According to an article by Peppi Crosariol in the Globe and Mail:
The Skinny Vine has shipments already exceeding 100,000 cases, the three wines – Slim Chardonnay, Thin Zin and Mini Moscato – weigh in at just 7.3– to 8.5-per-cent alcohol and 86 to 95 calories per five-ounce glass. That compares with an average of between 120 and 141 calories for comparable varietals made in California.
As expected, Christine’s visibility is enhanced by her extensive use of social networks. The day Peppi wrote about her endorsement of The Skinny Vine in the Globe, Christine tweeted “Got a great #shoutout today in The Globe! Many Thx @Beppi_Crosariol.
And on it goes...
Meet Dr. Isabelle Huot - Québec's version of Christine Avanti.
They share looks, a knack for getting exposure and a very smart business sense.
Isabelle Huot holds a PhD in Nutrition. One would think she also holds one in marketing with a specialty in personal branding.
I met her several years ago when she was a nutrition advisor for one of our clients and later became a spokesperson. Back then, she already had a binder full of press clippings to impress me during contract negotiations. There’s clearly no need for that binder anymore.
She is a successful entrepreneur who knows the importance of carefully cultivating her brand and generating visibility. The woman is everywhere in Québec.
She's on television. She is a regular contributor to TVA’s Salut Bonjour morning show. Québec’s version of The Today Show.
Salut Bonjour - TVA's morning show
She's in book stores. She has published six books with Les Éditions de l’homme (a division of Québecor Média)
One of six books published by Dr. Isabelle Huot
She's in advertising. She is the spokesperson for Québec commercial bakery St-Méthode. She appears in television advertising and her conseilsnutrition.tv advice is available via the bakery’s website.
She's on the web - in every way. Her ConseilsNutrition.tv website is classic content integration connecting the dots between the books, recipes, and online videos. It links to her website which goes a step further with a link to Kilo Solution, her nutrition and weight loss clinics.

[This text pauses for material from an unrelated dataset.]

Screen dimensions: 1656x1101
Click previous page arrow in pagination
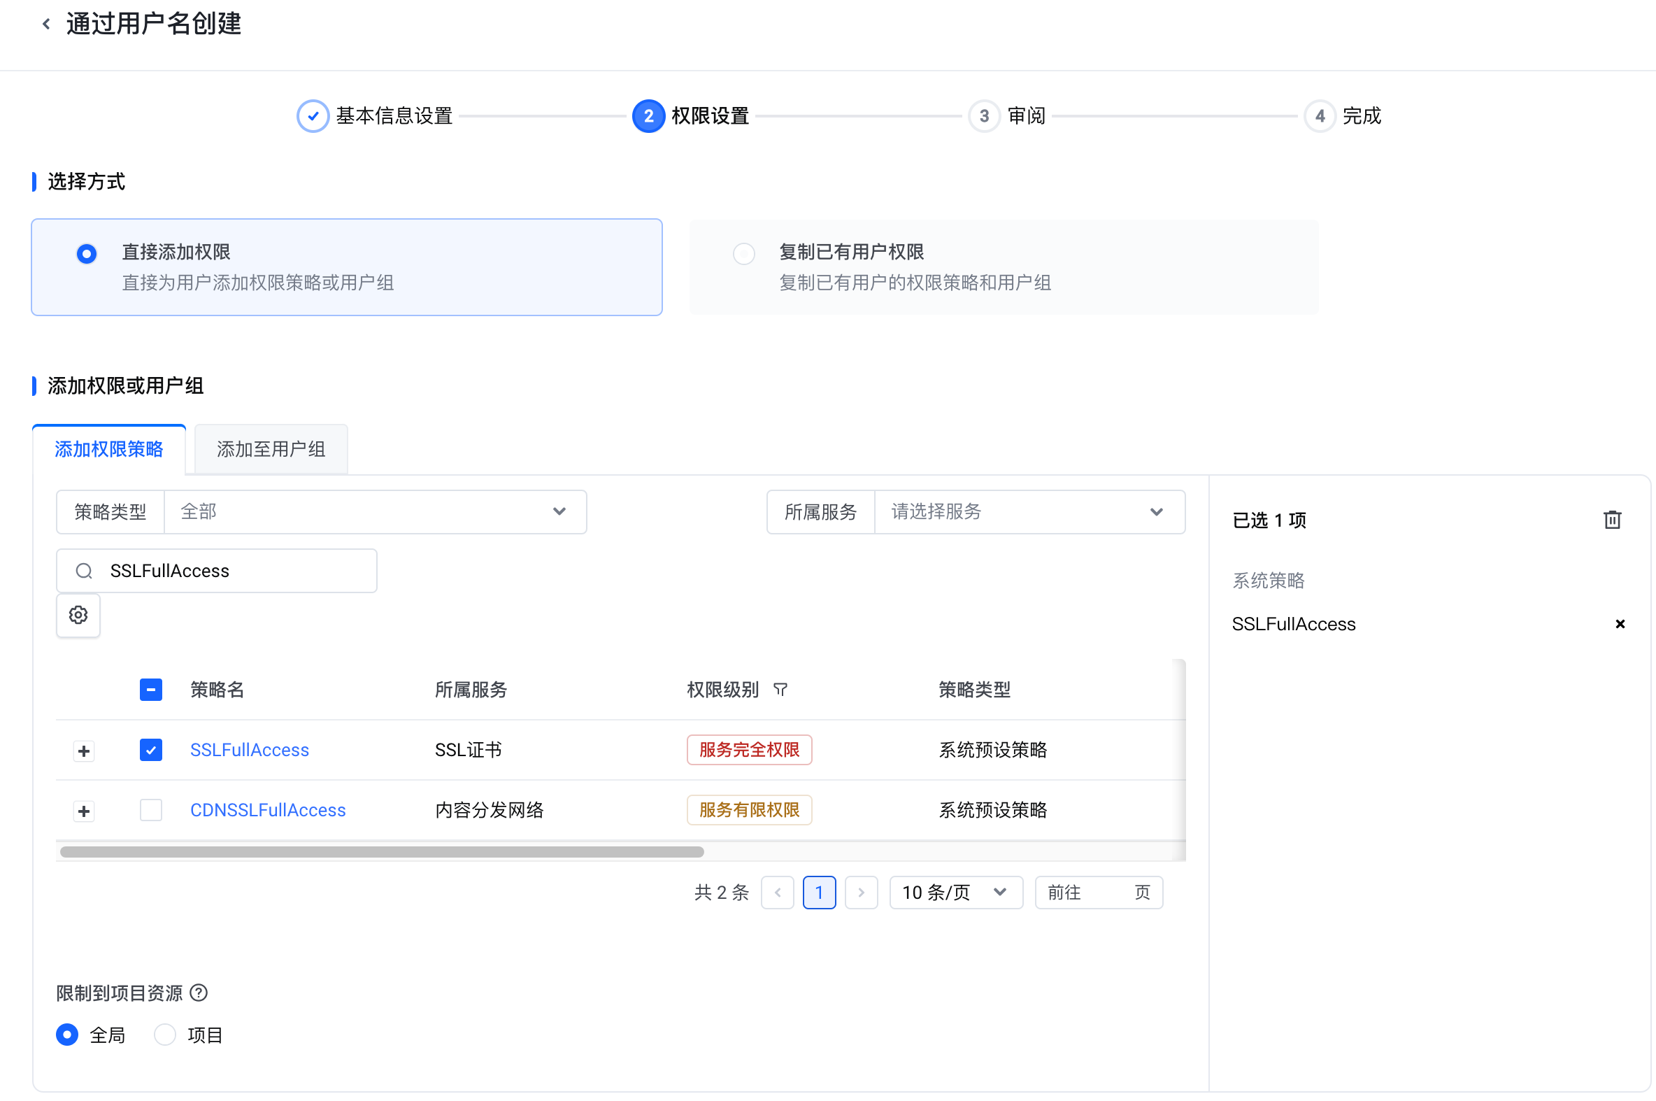tap(777, 892)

Nutritional advice via web videos and other content
She's on cruise ships. Meet the doctor aboard a Royal Caribberan cruise ship. She’ll deliver conference themed “Nutrition at the heart of health”.

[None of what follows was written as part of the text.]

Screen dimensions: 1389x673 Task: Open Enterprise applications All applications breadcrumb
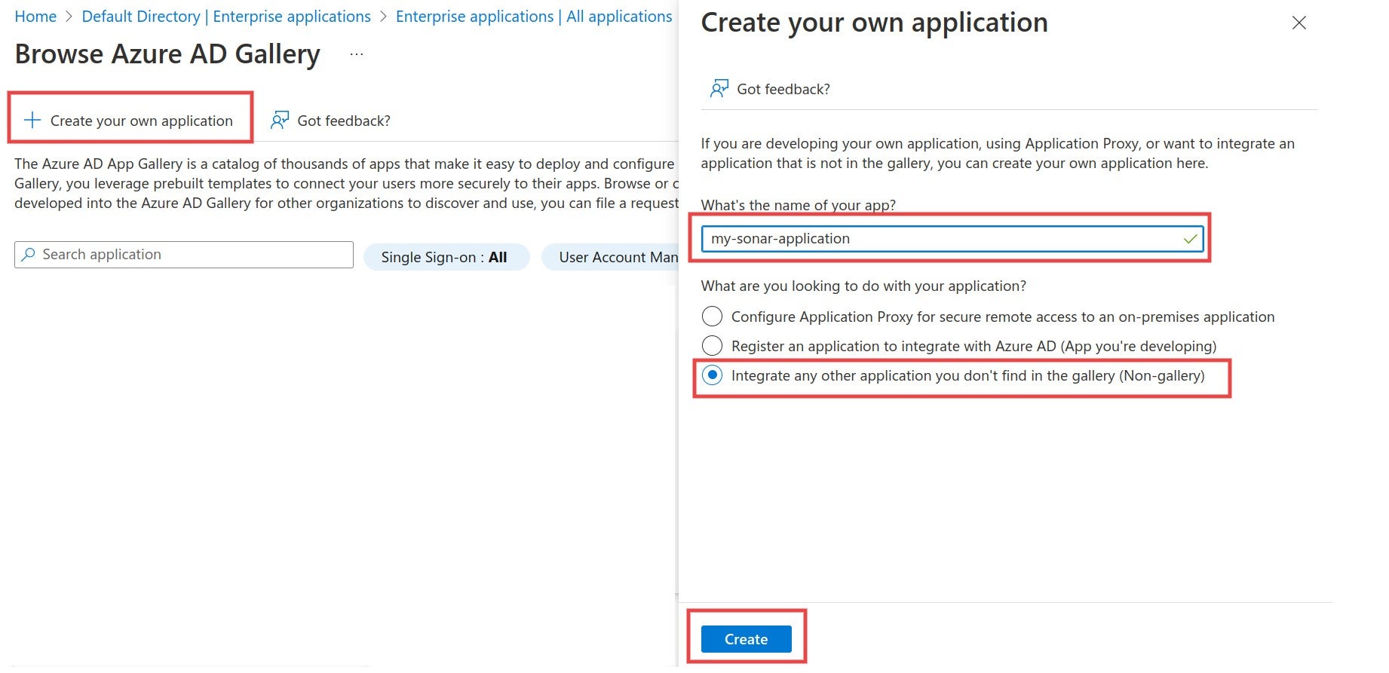(533, 16)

An invitation to hear her talk about nutrition while cruising the Caribbean
She’s on TVA’s Shopping Channel. Where she sells her line of food as part of her weight loss program.
She's on the radio. She has a regular segment on Rythme 105.7 FM in Montreal.
A radio commentator
She's in newspapers. She has a weekly column in Le Journal de Montréal (another Québecor Media property) where she delivers advice and she pitches her line of food. Why not treat promotion as news, if you can?
A weekly column
"News' reports
Or she reviews and recommends food products. Why not use that influence, if you can?

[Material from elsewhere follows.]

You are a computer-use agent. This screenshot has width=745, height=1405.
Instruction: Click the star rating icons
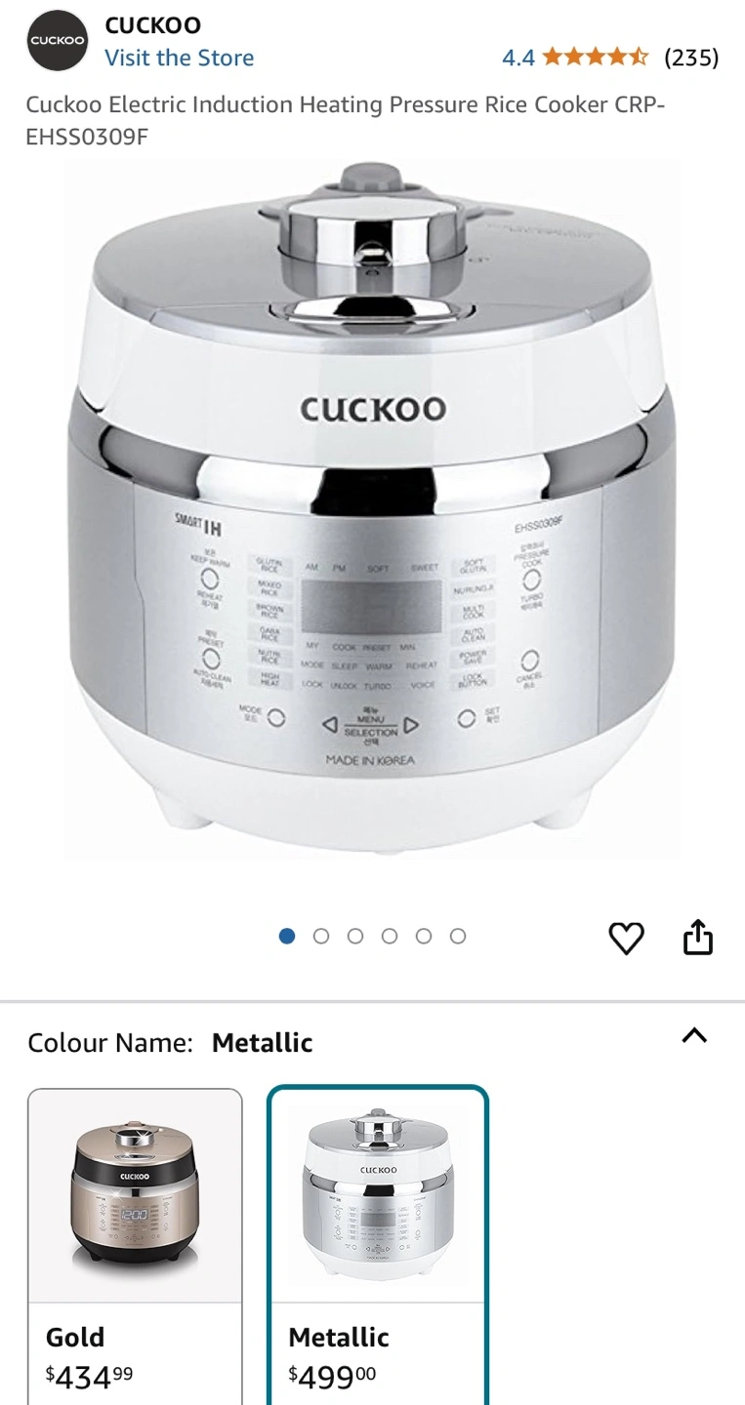point(596,58)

Reviewing and recommending products
She's in magazines. She is regularly featured on magazine covers.
Celebrity treatment on magazine covers
She’s on Twitter and Facebook. And she’s active.
Twitter & Facebook to engage and extend her reach
What’s missing?
Wine. I bet it won’t take long for the über nutritionist to start pitching it.
Agreement with the statement "I am confused about how to eat a healthy diet": 35% of French Quebeckers compared to 25% of Canadians in the rest of the country.